To limit the scope of the number of possible moves in the tree search, Google’s team trained two neural networks on 30 million moves from games played by human experts, taking in a description of the Go board before each move as input.

One network predicts the best move in each round and one evaluates who has the upper hand in the overall match. Each neural network is extremely deep, with 12 network layers that allow the networks to learn multiple levels of data abstraction.

Once the neural networks had been trained on games played by human experts, the team trained AlphaGo to play games against other instances of itself using reinforcement learning to tune its neural network connections even further based on its successes and failures against itself.

While mastering Go is a noble goal in and of itself, the creators of AlphaGo argue that these AI techniques are generalizable and may serve to enhance other domains such as climate modeling or disease analysis.

3. Intelligent robots that can navigate their environments

While there are many examples of remote-controllable robots in any toy store, intelligent robots are also well on their way to active deployment. Beyond all the traction self-driving cars are making in the auto industry, we may also soon be looking at robots who can perform all the minute physical tasks a human can.

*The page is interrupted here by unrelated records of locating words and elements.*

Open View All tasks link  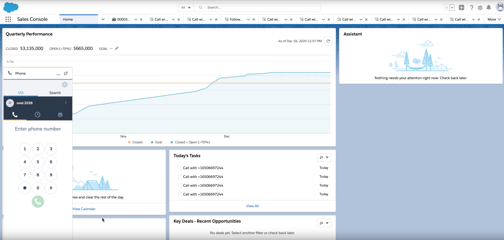(252, 206)
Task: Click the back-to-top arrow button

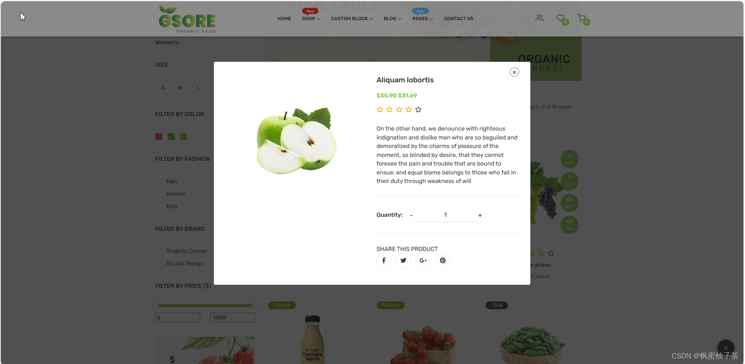Action: tap(726, 348)
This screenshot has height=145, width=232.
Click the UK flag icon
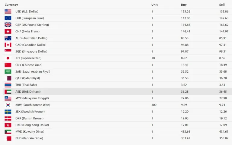[x=8, y=25]
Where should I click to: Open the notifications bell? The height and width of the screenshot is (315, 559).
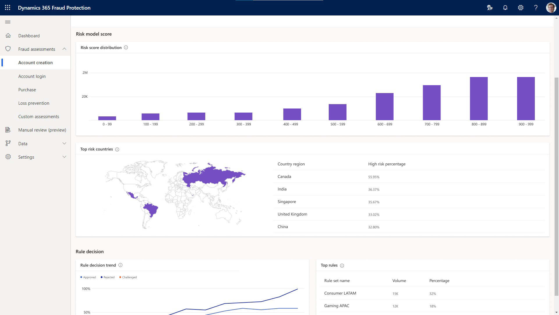(505, 8)
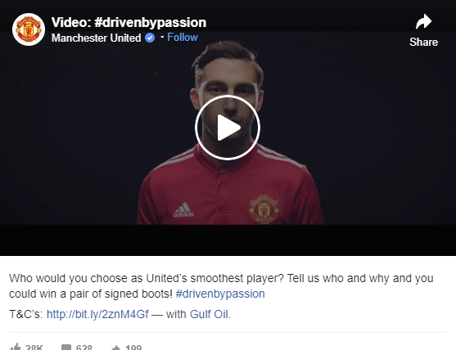Open the bit.ly T&C's link
Viewport: 456px width, 350px height.
(97, 314)
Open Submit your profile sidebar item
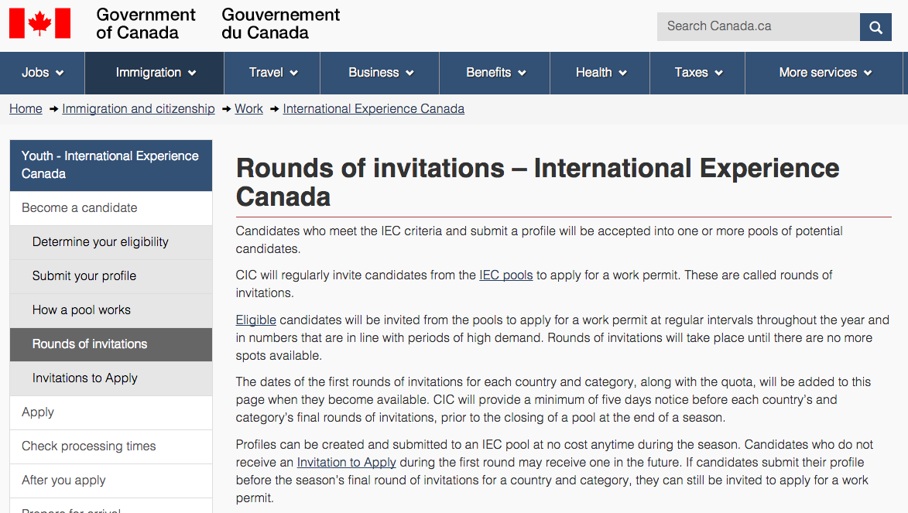 click(x=84, y=276)
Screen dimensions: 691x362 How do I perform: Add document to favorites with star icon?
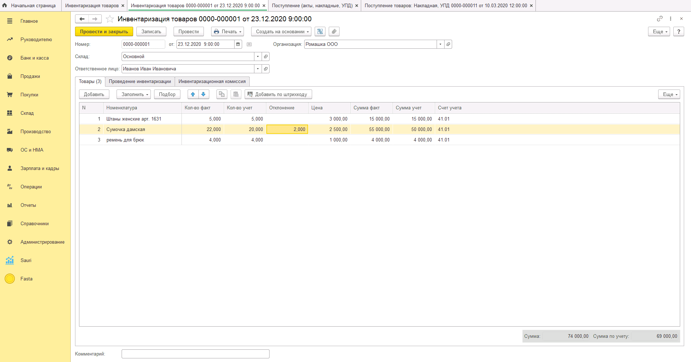tap(110, 19)
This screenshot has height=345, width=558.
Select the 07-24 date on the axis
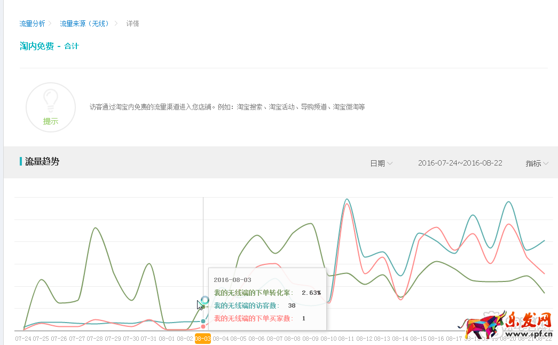(23, 339)
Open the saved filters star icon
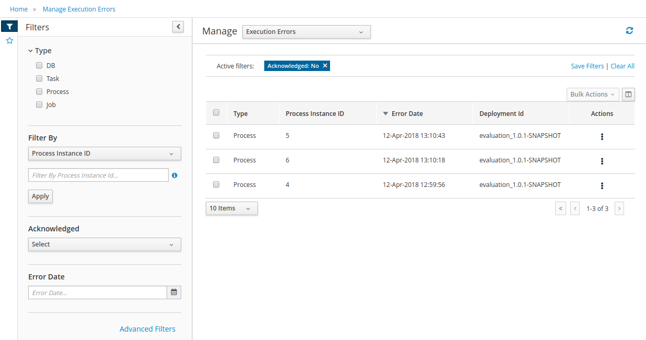 9,41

Valkyrie Robot  image by  NASA/JPL  is in the Public Domain.

Valkyrie Robot image by NASA/JPL is in the Public Domain.

NASA, for instance, faces a considerable time delay between communications from Earth to Mars, meaning that humans wouldn’t be able to remotely control robots needed for emergency repair and future settlement construction efforts. For this reason, NASA is developing an autonomous robot “Valkyrie”, that can learn to act by itself and construct habitation spaces for humans for when we are able to settle on Mars.

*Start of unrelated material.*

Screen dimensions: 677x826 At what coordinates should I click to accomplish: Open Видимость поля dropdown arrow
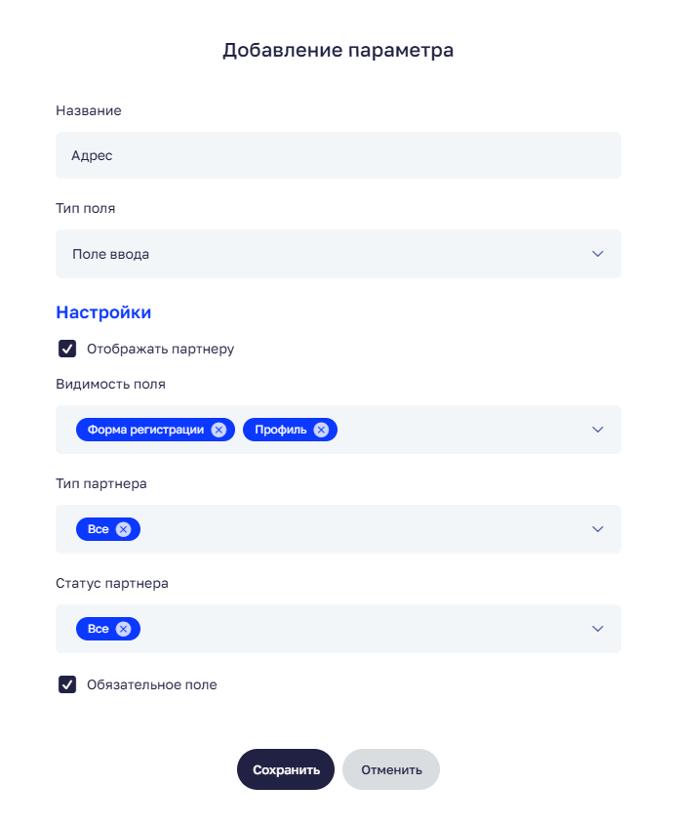coord(598,430)
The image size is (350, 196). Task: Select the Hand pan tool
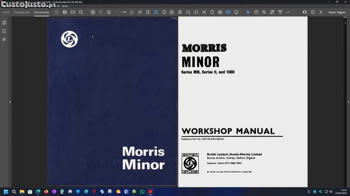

In the case of things that need repair, Valkyrie should identify them and repair them in the midst of extreme Mars-like terrain, with varying gravity conditions and irregular ground surfaces. In addition, researchers talk about teaching the robots to deal with dynamic objects coming at them (by throwing balls at them, for instance).

Like other AI technologies, robots need to be able to perceive the world and decide on a proper to action to take. In comparison to a service like Siri, however, intelligent robots take in information about their external environment via a variety of motion, visual and sound sensors and make physical decisions about moving in the world.

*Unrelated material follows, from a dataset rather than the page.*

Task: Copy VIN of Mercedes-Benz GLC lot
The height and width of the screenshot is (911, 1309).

Therefore, a lot of their machine learning training involves learning rules about how to move in different environmental conditions and accomplish specified tasks based on sensory input. Even the act of walking or climbing a set of stairs could require different robotic movements depending on the scenario.

As such, the robot requires a certain degree of autonomy, only possible through machine learning techniques. Thus, in the same way that Siri uses neural networks to learn how to interpret different American English accents, Valkyrie learns how to move in a variety of scenarios.

NASA notes that the same technology may also be able to make a direct impact in disaster areas on Earth, where it is too dangerous for crews to help people, but a robots could be safely deployed. In a sense, researchers working on the Valkyrie robots may be creating real-life superheroes who can go where ordinary humans cannot.

Final Remarks

Artificial intelligence has the capacity to have a hand in everything we do, performing even the most complex human tasks. While at this point, the majority of the population has only come into contact with personal assistant AI programs like Siri, similar machine learning and AI techniques can be used to produce disaster-zone robots and machines that solve extremely complex problems, such as mapping game scenarios in the game of Go.

However, these are just three of the examples of how machine learning and artificial intelligence have been applied to solve problems—by no means the only ones. Artificial Intelligence that learns will no doubt continue to expand beyond these narrow domains and touch every field that requires human-level decision-making and action.